Valley
Khokana, Bungamati residents complain to visiting lawmakers
Residents from Khokana and Bungamati, two key locations of the proposed Kathmandu-Tarai Expressway, have poured out their grievances to visiting parliamentarians over the project for encroaching their farmlands and heritage sites.Chandan Kumar Mandal
Residents from Khokana and Bungamati, two key locations of the proposed Kathmandu-Tarai Expressway, have poured out their grievances to visiting parliamentarians over the project for encroaching their farmlands and heritage sites.
The locals have blamed the government for attacking their centuries-old heritage sites and displacing them from their traditional settlements without even paying them reasonable compensation for acquisition of their arable land.

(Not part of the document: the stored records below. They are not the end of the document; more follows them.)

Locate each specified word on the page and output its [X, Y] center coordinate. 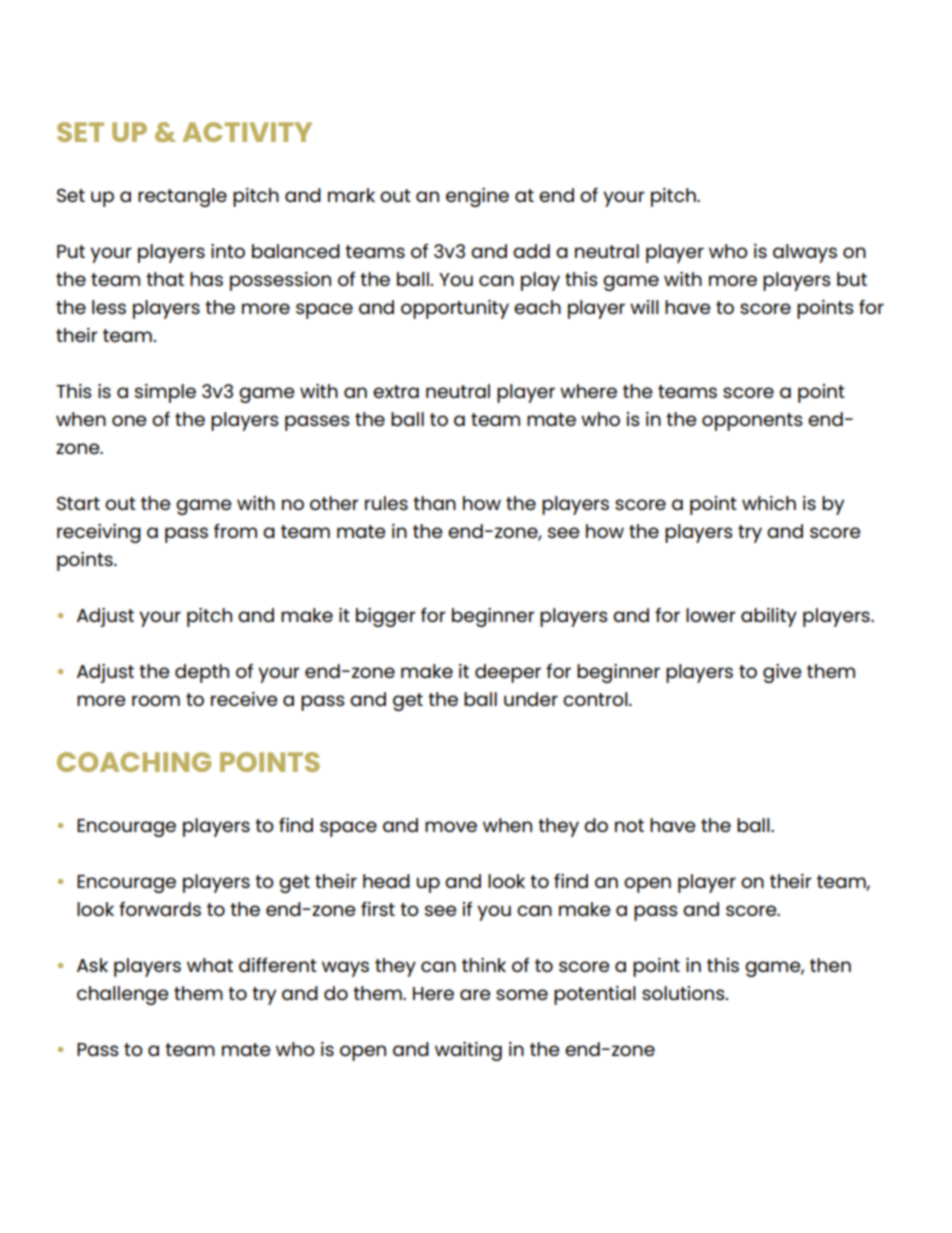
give [782, 673]
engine [477, 197]
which [769, 503]
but [852, 279]
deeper [508, 673]
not [629, 825]
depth [202, 673]
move [451, 826]
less [109, 307]
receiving [99, 533]
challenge [123, 995]
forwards [160, 908]
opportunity [455, 309]
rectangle [182, 197]
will [644, 307]
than [434, 503]
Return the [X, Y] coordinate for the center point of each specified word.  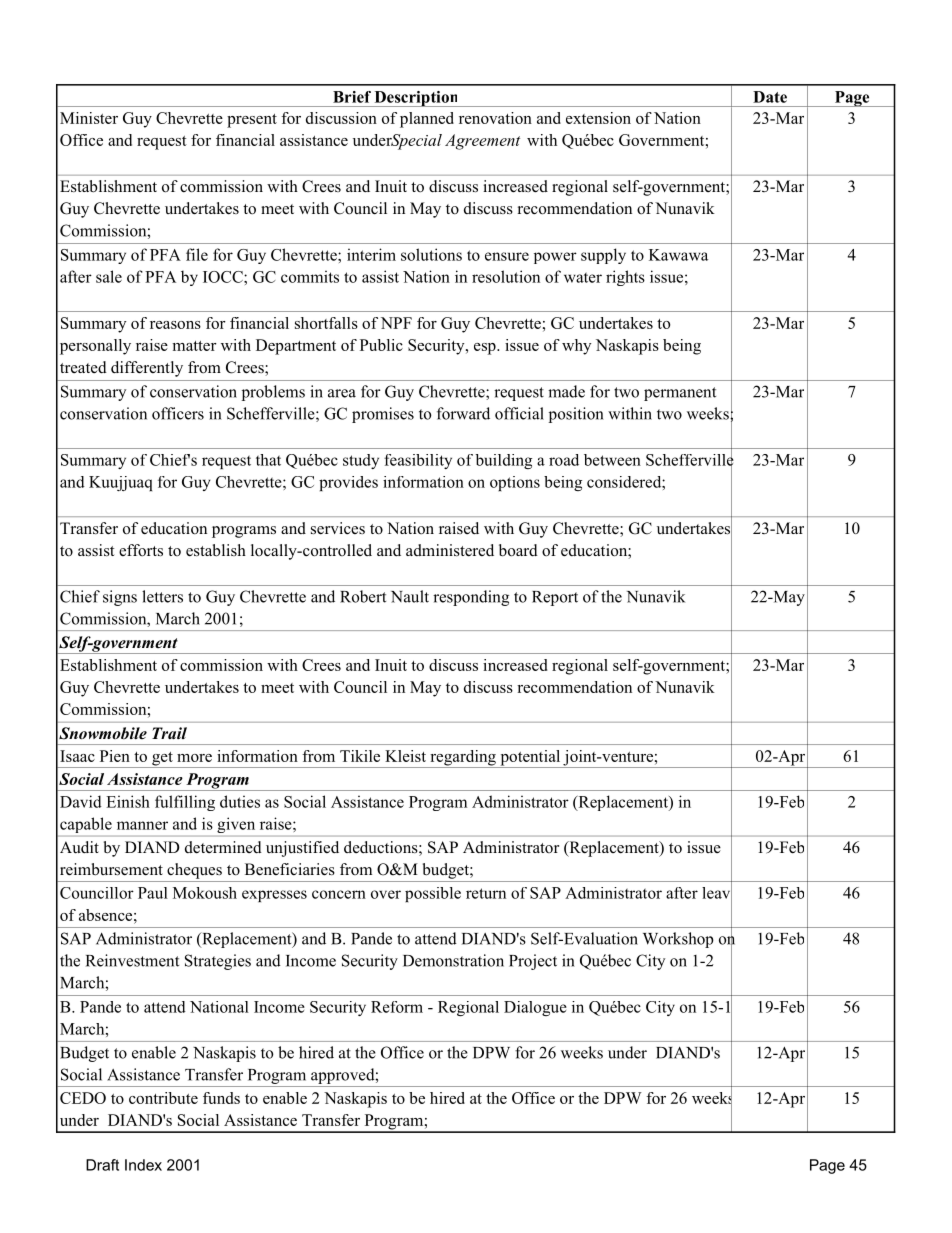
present [252, 121]
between [612, 460]
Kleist [405, 756]
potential [530, 759]
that [268, 460]
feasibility [418, 461]
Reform [397, 1007]
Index [143, 1165]
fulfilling [185, 803]
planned [427, 120]
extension [598, 118]
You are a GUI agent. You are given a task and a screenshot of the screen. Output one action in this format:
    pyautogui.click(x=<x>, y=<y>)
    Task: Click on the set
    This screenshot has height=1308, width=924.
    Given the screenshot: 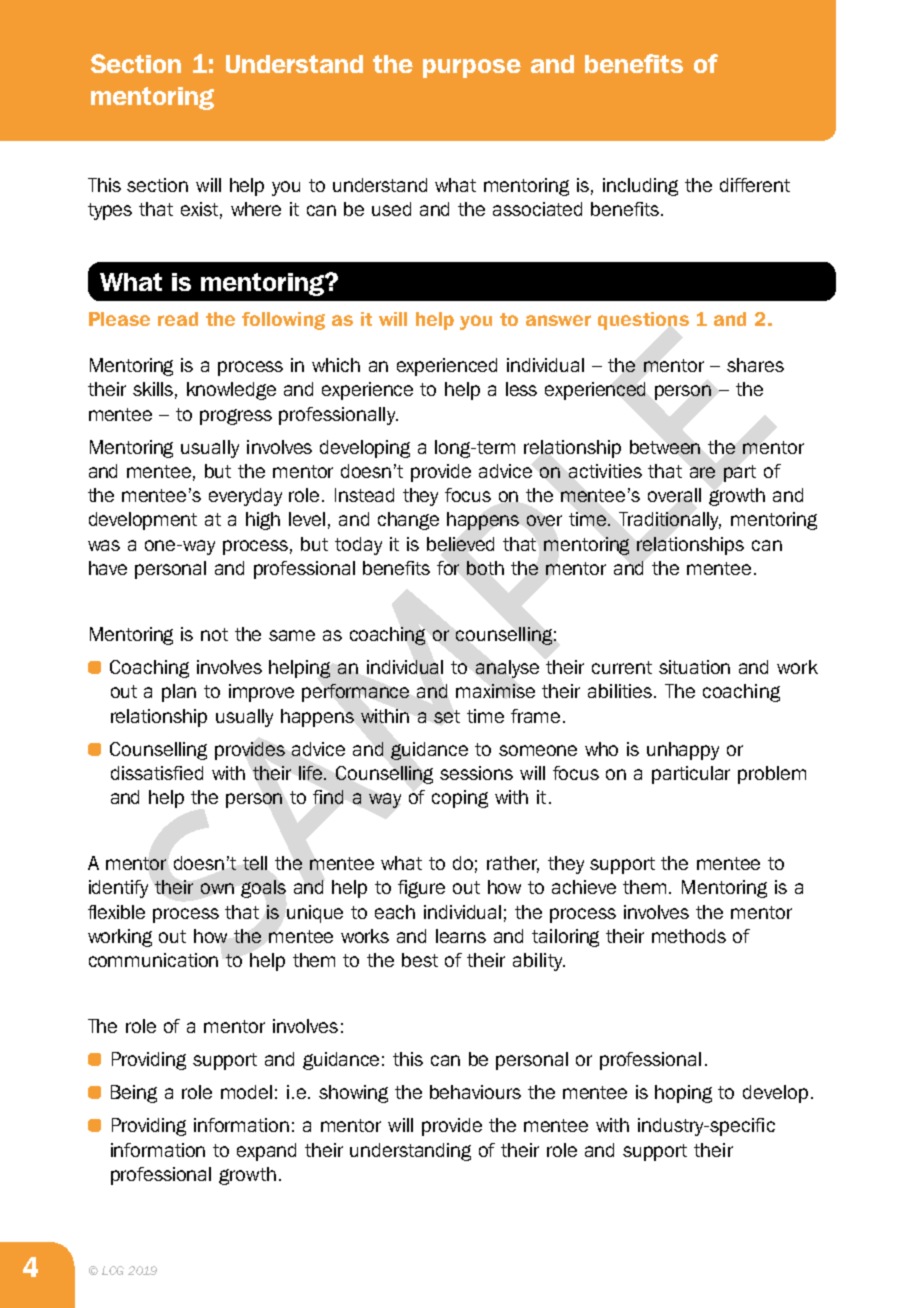 What is the action you would take?
    pyautogui.click(x=447, y=716)
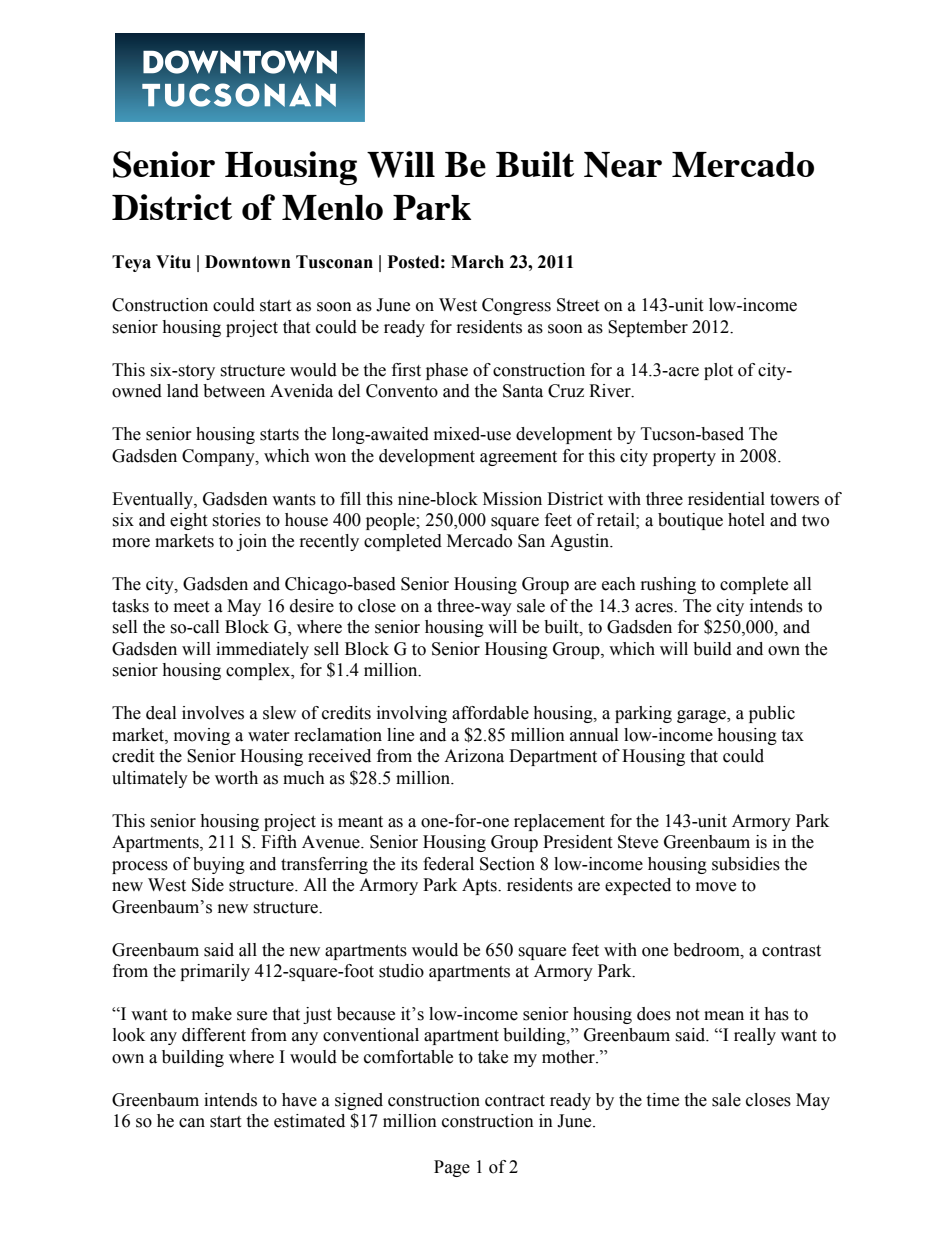  I want to click on phase, so click(447, 371).
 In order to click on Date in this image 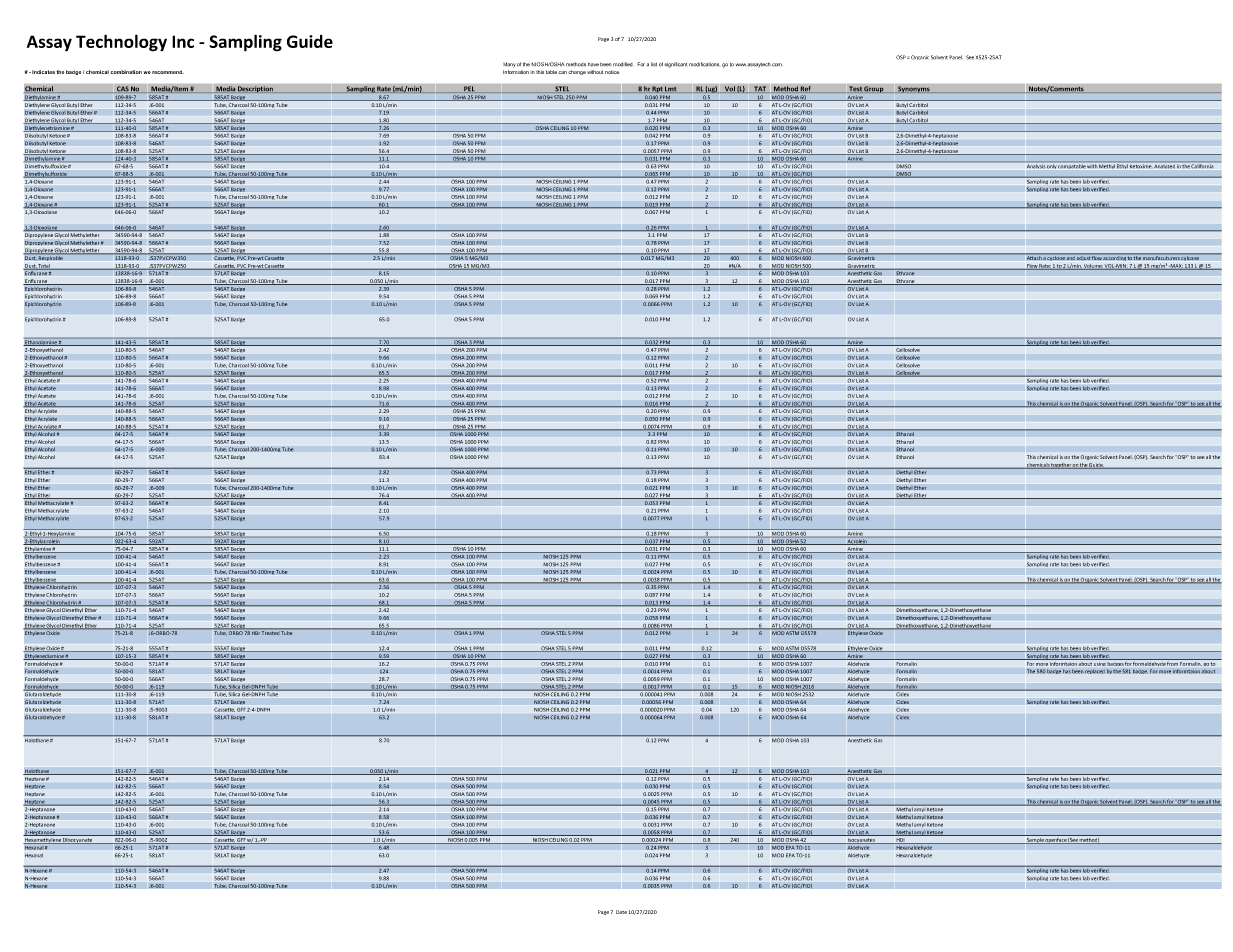, I will do `click(621, 912)`.
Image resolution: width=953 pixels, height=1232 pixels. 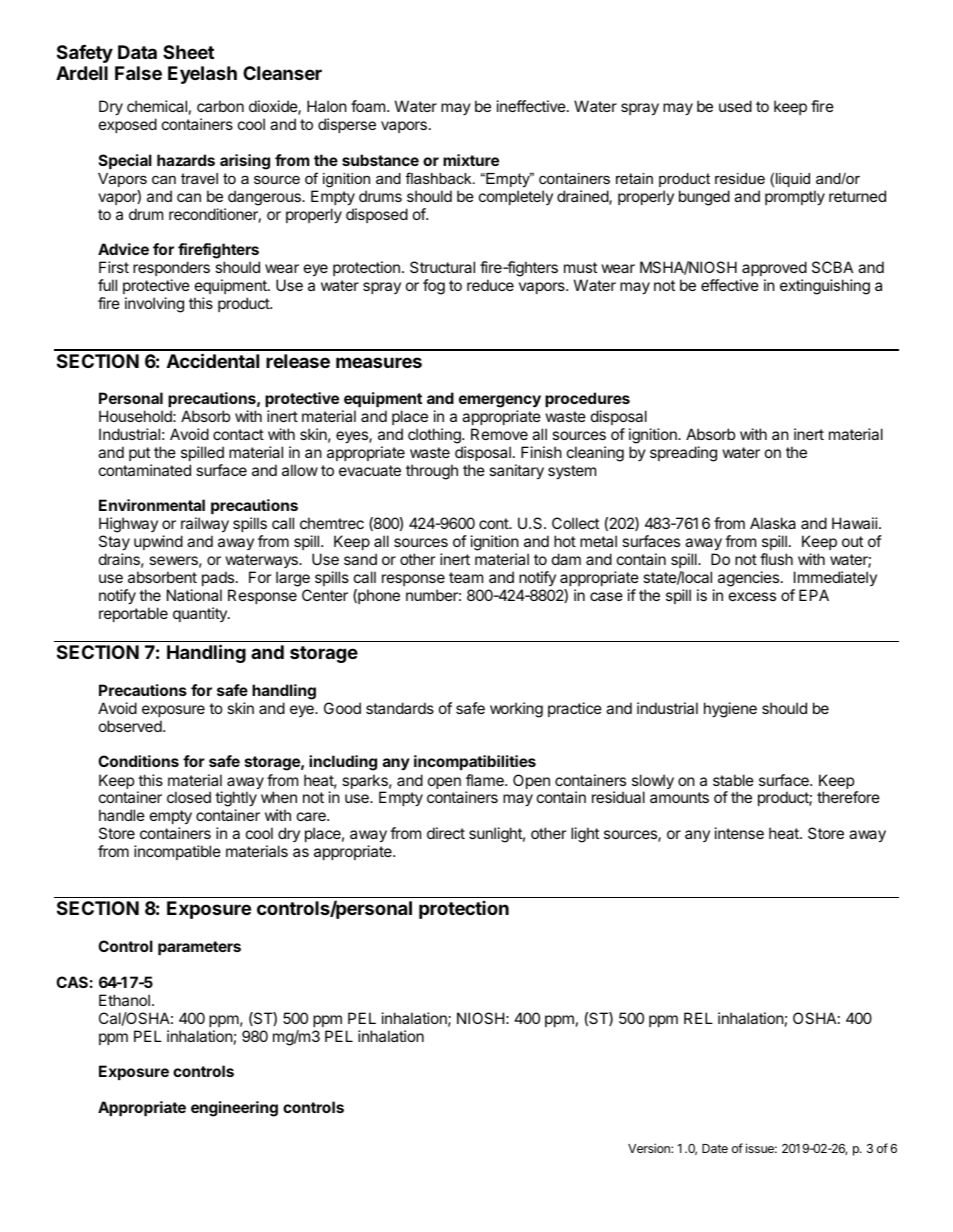 What do you see at coordinates (202, 75) in the page?
I see `Eyelash` at bounding box center [202, 75].
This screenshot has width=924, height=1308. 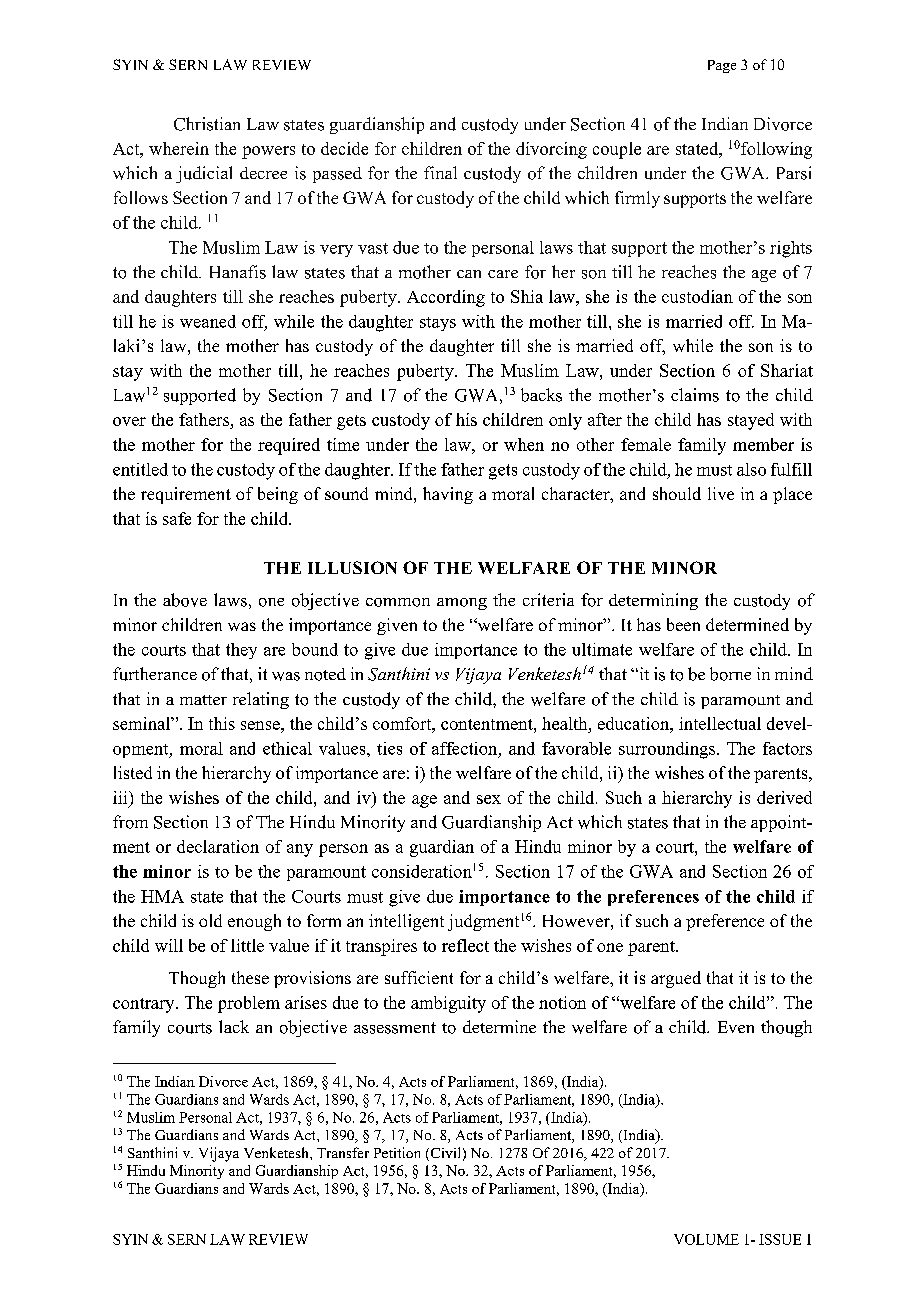 I want to click on Petition, so click(x=397, y=1152).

On Thursday, members of the Parliamentary Committee of State Affairs and Good Governance made a field visit to Khokana and Bungamati, two Newari settlements that have been protesting against the national pride project citing various reasons like the project posing threats to their cultural and religious heritage sites, indigenous identity as well as insufficient compensation for land acquisition for the project.
Even after the construction work on the project site has begun, locals of both places have continued expressing their discontentment against the project.
Narendra Raj Dangol, local resident of Khokana, said he wouldn’t give his land to the project because he was paid meagrely for his land.
“The market price of the adjoining land plot stands at Rs1.2 million per ropani whereas they are offering me only Rs200,000 for my land piece. If they can’t compensate for our valuable lands, they should go elsewhere,” Dangol, a local teacher, who stands to lose 40 ropanis of land to the expressway project.
Khokana has been the hotspot for five major development projects—expressway, Outer Ring Road, Bagmati Corridor, a Satellite City, and a high-tension transmission line.
“We don’t want the fast-track running through our land asseveral other projects are concentrated in the area. Where would we go if every megaproject comes here?
We will be ultimately displaced,” Dangol told the visiting lawmakers.
In May 2015, the government had fixed compensation amount at Rs150,000 for the land with no road connectivity and Rs200,000 for land plots having road connectivity while attaining the land for the project.
Ratna Man Tuladhar, a local of Bungamati, said the government was forcing the public to evict their own land where they have been staying for generations.
“Bungmati is not only a historical site, but also a religious and sacred place for Newars. Many festivals of Newars take place in Bungamati and Khokana,” said Tuladhar. “We are not looking up to the government for another decision, but we are looking
for justice.”
The Nepal Army is building the 76.2-km track that stretches from Khokana of Lalitpur to Nijgadh of Bara. Locals of both the places have accused the Nepal Army of occupying their land without providing compensation.
Mahendra Brahmacharya, a culture conservationist associated with Nepal Sanskritik Punarjaagaran Abhiyan, accused the NA of capturing land of indigenous people violating the national and international laws on protection of indigenous communities.
“This is not just land encroachment, but an attack on our culture. The security forces threatened us when we tried to plant paddy this season on our fields for which we have not been compensated,” Brahmacharya told the parliamentarians.
“We know the expressway is a national pride project. Culture and heritage is also national pride. How can we build one national pride project at the cost of another,” he added.
Nepal Majdoor Kisan Party lawmaker Prem Suwal told the Post that with so many major project based in their locality, locals were disgruntled.